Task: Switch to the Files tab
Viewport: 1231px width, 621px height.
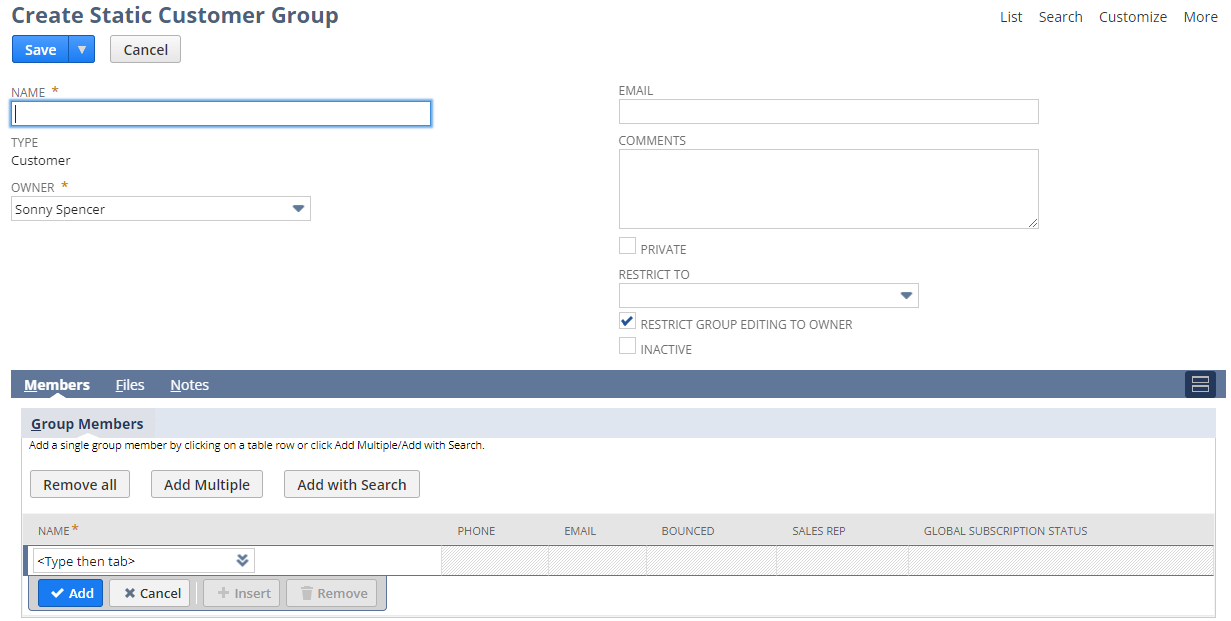Action: 130,384
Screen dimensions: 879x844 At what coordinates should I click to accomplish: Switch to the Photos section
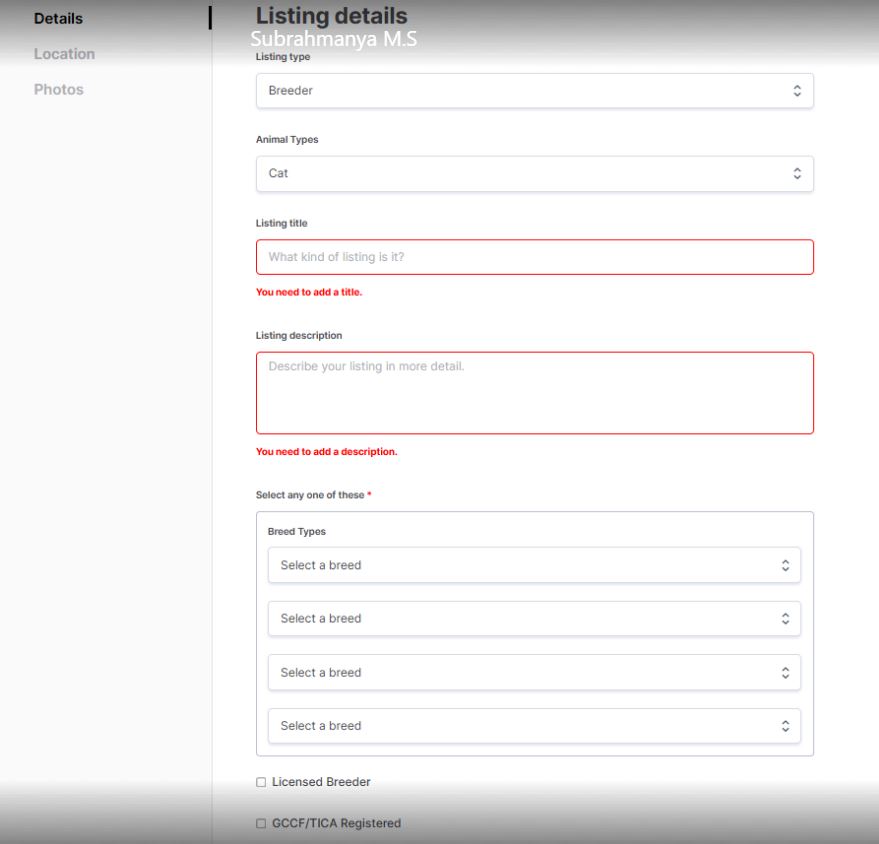pyautogui.click(x=59, y=90)
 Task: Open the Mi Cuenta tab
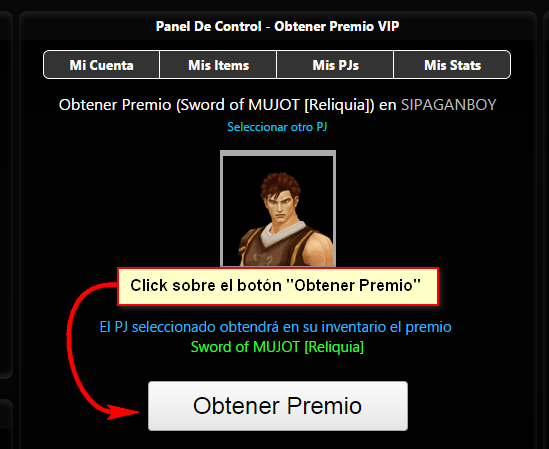pyautogui.click(x=102, y=65)
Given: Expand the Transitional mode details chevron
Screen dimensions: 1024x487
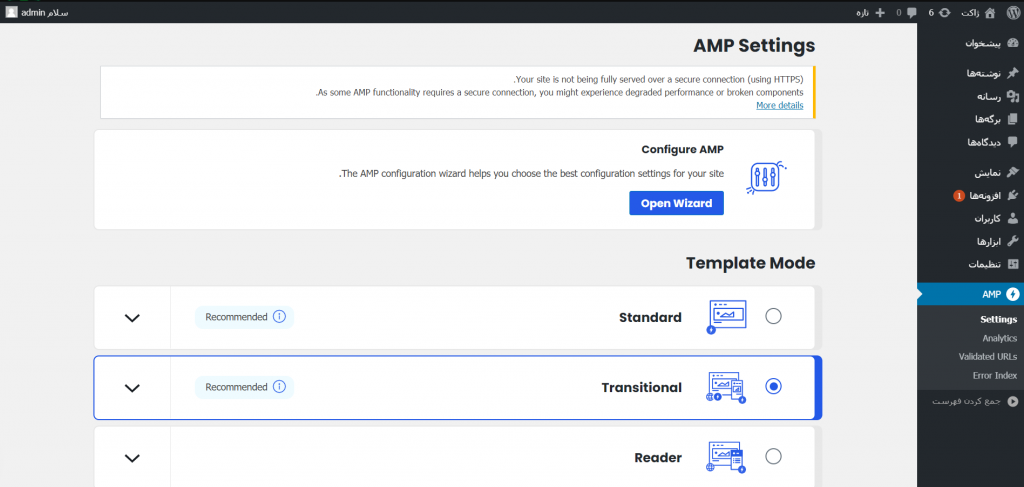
━━━━━━━━
» THE TASK
Update the items from the line containing "Task: Open the Mi Cuenta tab" through the end of the items, inclusive, so that "chevron" becomes "arrow" and nothing else changes. Leave the pictures out of your answer.

» REPLY TO THE TASK
 Task: Open the Mi Cuenta tab
pyautogui.click(x=102, y=65)
Given: Expand the Transitional mode details arrow
Screen dimensions: 1024x487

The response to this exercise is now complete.